**** Selected passage ****

NEUROMELANIN’S INTRINSIC PROPERTY TO DISSOCIATE THE WATER MOLECULE, AS CHLOROPHYLL IN PLANTS AND ITS IMPLICATIONS IN DEMENTIA AND PARKINSON’S DISEASE
2nd International Conference on PSYCHIATRY AND PSYCHOLOGICAL DISORDERS
May 20-21, 2019 | Rome, Italy
Arturo Solis Herrera
Human Photosynthesis Research Centre, Mexico
Posters & Accepted Abstracts : J Clin Psychiatry Cog Psychol
Progressive degeneration of dopaminergic neurons in the zona compacta of the substantia nigra is characteristic of neuro-degenerative diseases as Alzheimer´s disease, Parkinson´s disease and Huntington´s disease. The causes remain unclear, it has been proposed increased level of nigral iron and secondarily major production of hydroxyl radical, increased Mn superoxide dismutase activity; midbrain levels of reduced glutathione diminished, increased oxidative damage in midbrain, including lipid peroxidation, protein oxidation and oxidation of DNA; and finally, increased catechol oxidation in midbrain. Excessive oxidative stress in midbrain has several deleterious outcomes in nigral neurons. It is remains unclear whether oxidative damage is restricted to Substantia nigra neurons and the primary cellular targets of oxidative damage are a major consequence of increased ROS production is inhibition of mitochondrial function. However, the unsuspected intrinsic property of melanin to dissociate the water molecule as chlorophyll in plants opens a new panorama in the gloomy environment of oxidative stress. This is melanin transforms light into chemical energy through dissociating the water molecule, like plants thereby molecular hydrogen is produced, considered the best-known antioxidant and the main energy carrier in the universe. The energy that the melanin requires to transform liquid water into its gaseous components is captured from visible and invisible light; and the substrate for the process is abundant, since the water molecule constitutes 70% of the body weight. It is to be expected that by normalizing the function of neuro melanin, the available molecular hydrogen increases, which would substantially neutralize the damage caused by elevated levels of oxygen radicals in patients with neurodegenerative diseases. The unexpected bio-energetic role of neuromelanin breaks in thousand pieces the sacrosanct role of glucose as source of energy of CNS, allowing new concepts about biology of neurodegenerative diseases as Alzheimer’s, Parkinson and affective disorders.

**** Dataset excerpts ****

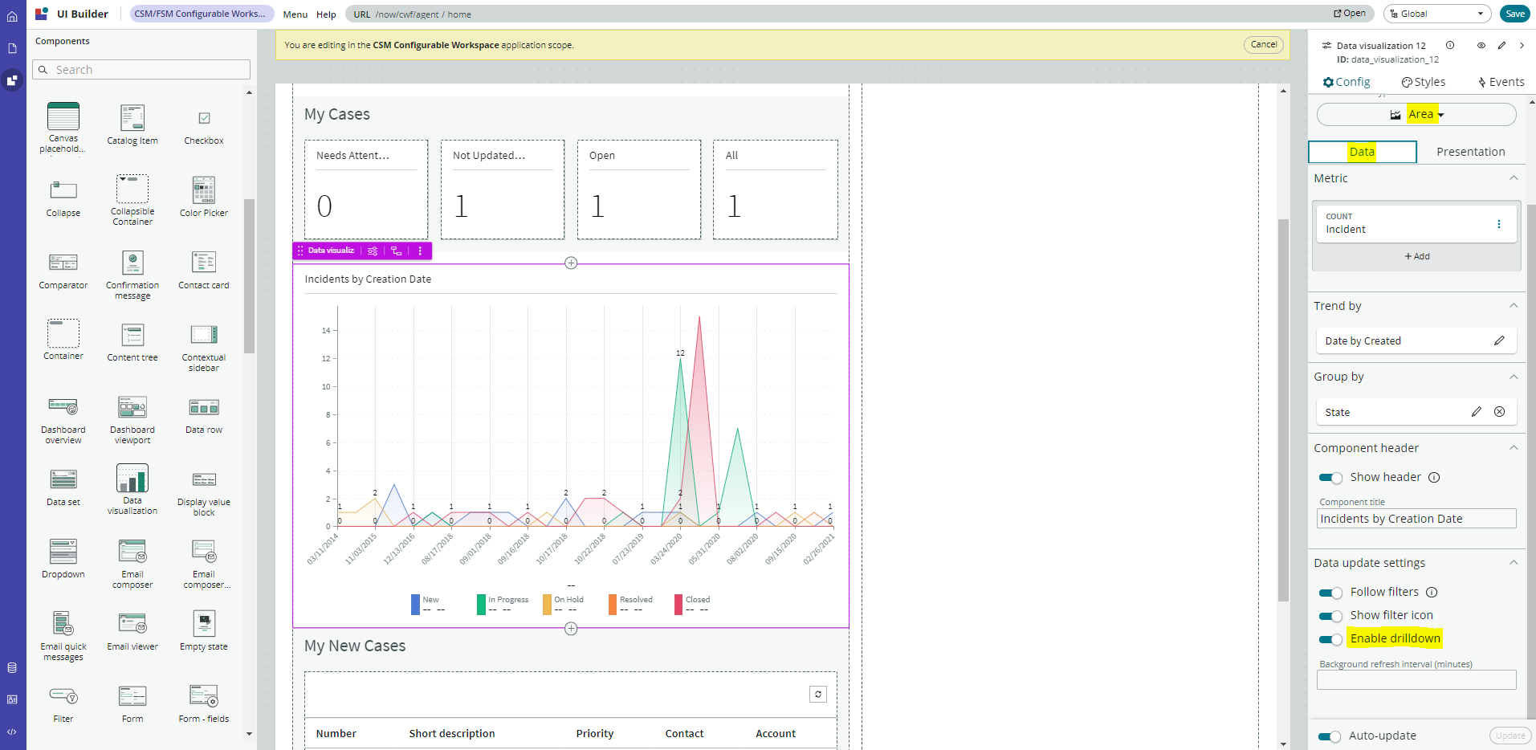Screen dimensions: 1536x750
Task: Open the COUNT Incident metric options menu
Action: coord(1498,224)
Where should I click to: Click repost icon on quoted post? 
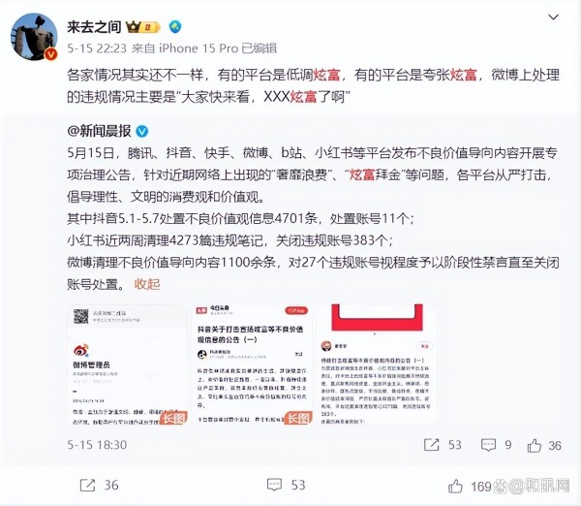(x=431, y=445)
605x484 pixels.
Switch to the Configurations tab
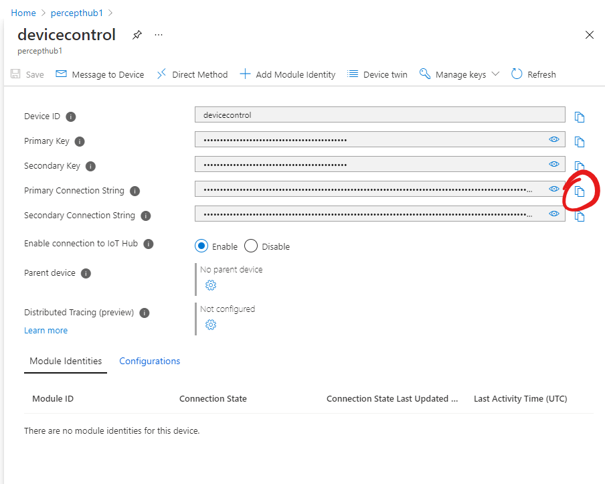coord(149,361)
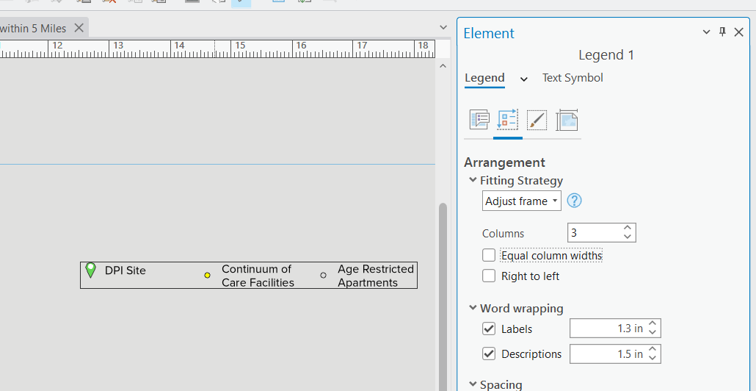756x391 pixels.
Task: Check the Right to left option
Action: (x=489, y=276)
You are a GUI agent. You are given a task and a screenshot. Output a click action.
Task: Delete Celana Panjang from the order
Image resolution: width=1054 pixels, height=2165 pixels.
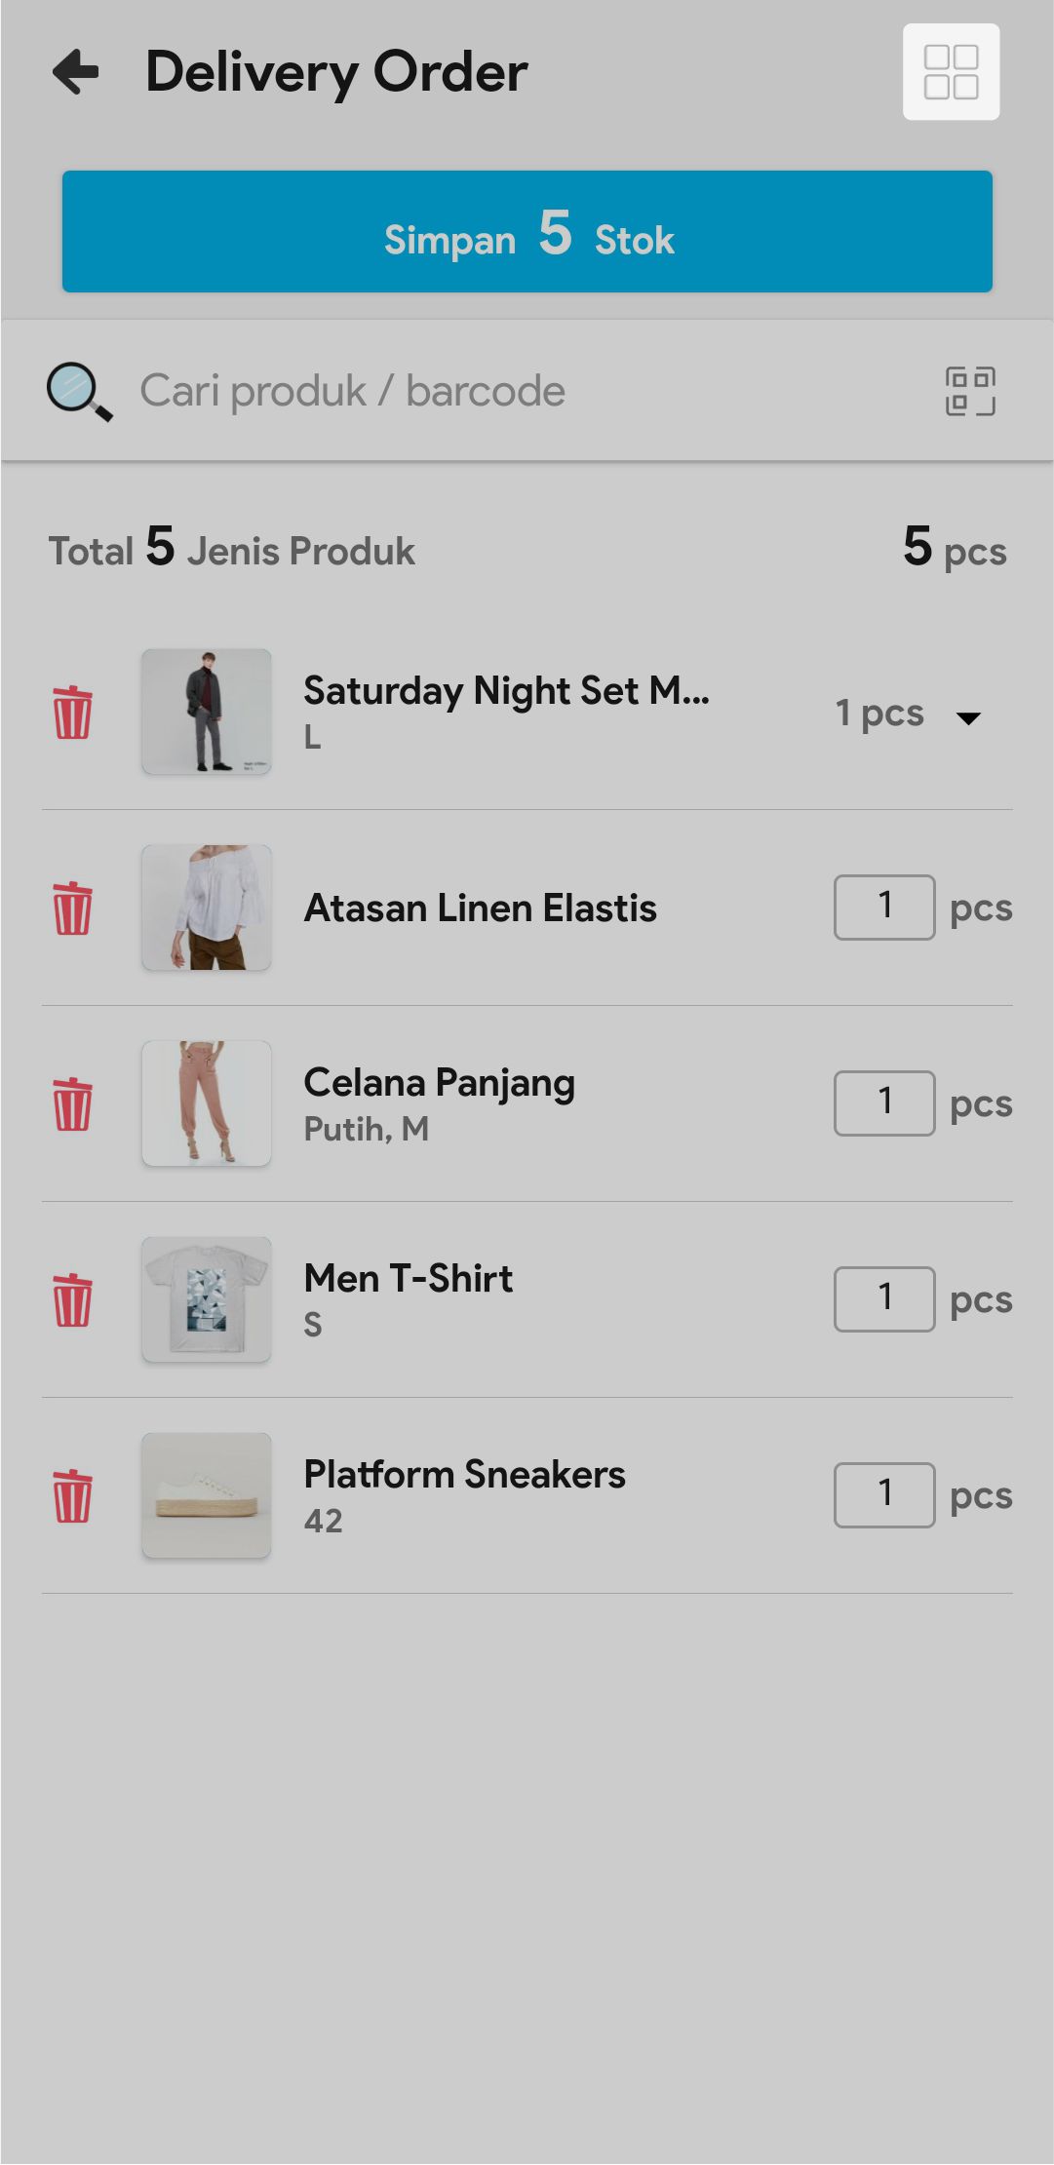coord(72,1104)
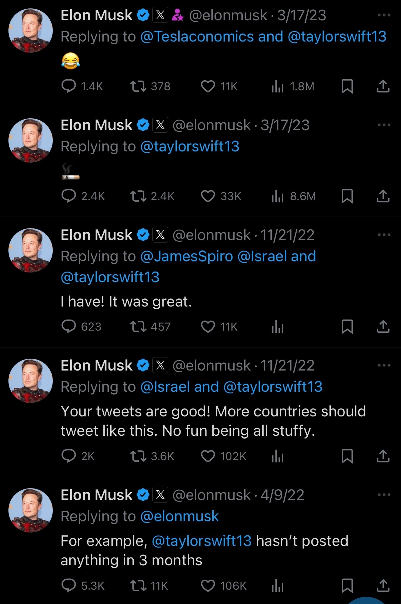This screenshot has width=401, height=604.
Task: Like the tweet saying 'I have! It was great.'
Action: [x=208, y=327]
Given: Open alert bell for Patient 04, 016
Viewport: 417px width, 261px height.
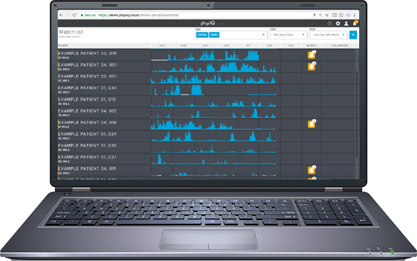Looking at the screenshot, I should click(x=311, y=124).
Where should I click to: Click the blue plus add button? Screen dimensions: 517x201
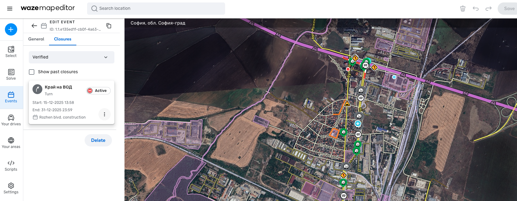pyautogui.click(x=11, y=29)
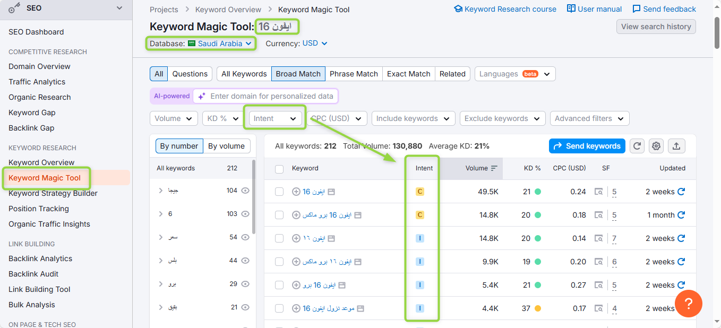Open Keyword Gap in the sidebar
The height and width of the screenshot is (328, 721).
click(32, 113)
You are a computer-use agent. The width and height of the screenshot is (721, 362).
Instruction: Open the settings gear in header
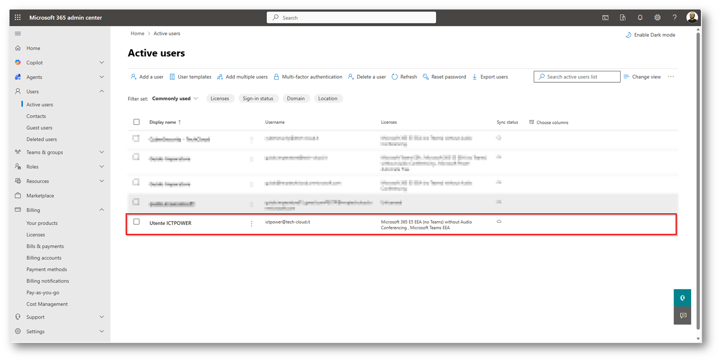click(x=657, y=18)
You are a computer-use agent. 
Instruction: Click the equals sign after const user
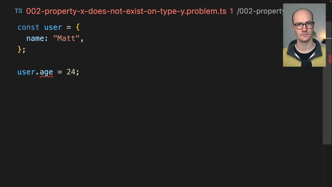pyautogui.click(x=69, y=27)
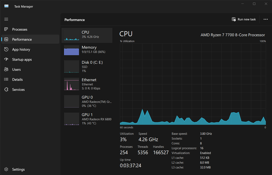The height and width of the screenshot is (175, 272).
Task: Click the Users people icon
Action: pos(6,70)
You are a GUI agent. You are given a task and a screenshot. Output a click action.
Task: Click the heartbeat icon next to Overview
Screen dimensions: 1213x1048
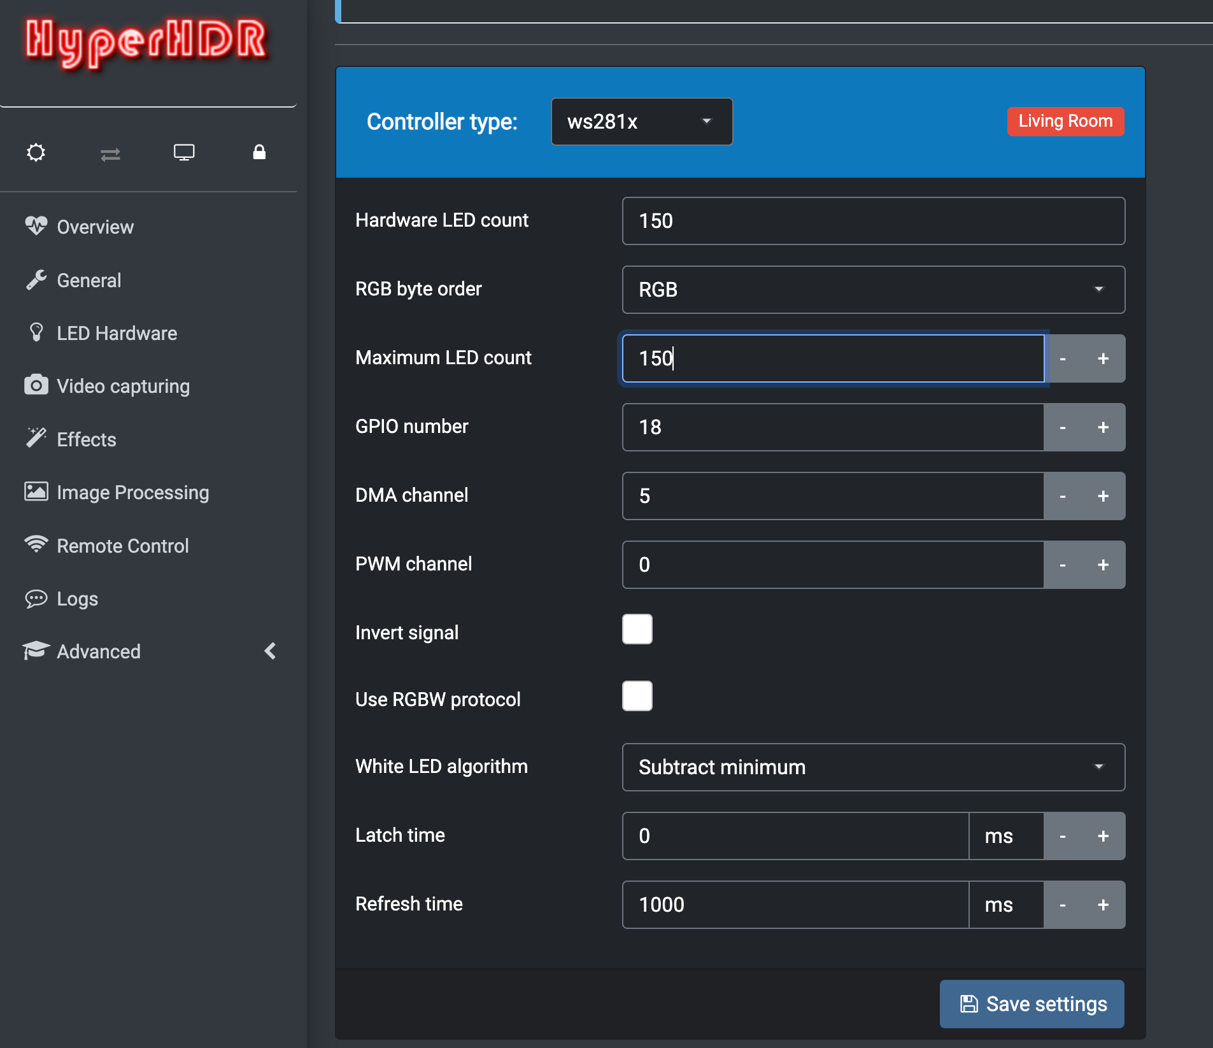pos(36,226)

****

◆ Exercises to complete ◆
A – Answer these questions from the neuromelanin abstract:
(i) On what dates and in which city was the conference held?
(ii) What percentage of body weight does the water molecule make up?
(iii) Which research center is listed under Arturo Solis Herrera's name?
B – Translate this sentence from the neuromelanin abstract into Spanish: "Excessive oxidative stress in midbrain has several deleterious outcomes in nigral neurons."
This data was drawn from a separate source.

◆ Answers for the exercise ◆
A –
(i) May 20-21, 2019, in Rome, Italy.
(ii) 70%.
(iii) The Human Photosynthesis Research Centre, Mexico.

B – El estrés oxidativo excesivo en el mesencéfalo tiene varias consecuencias perjudiciales en las neuronas nigrales.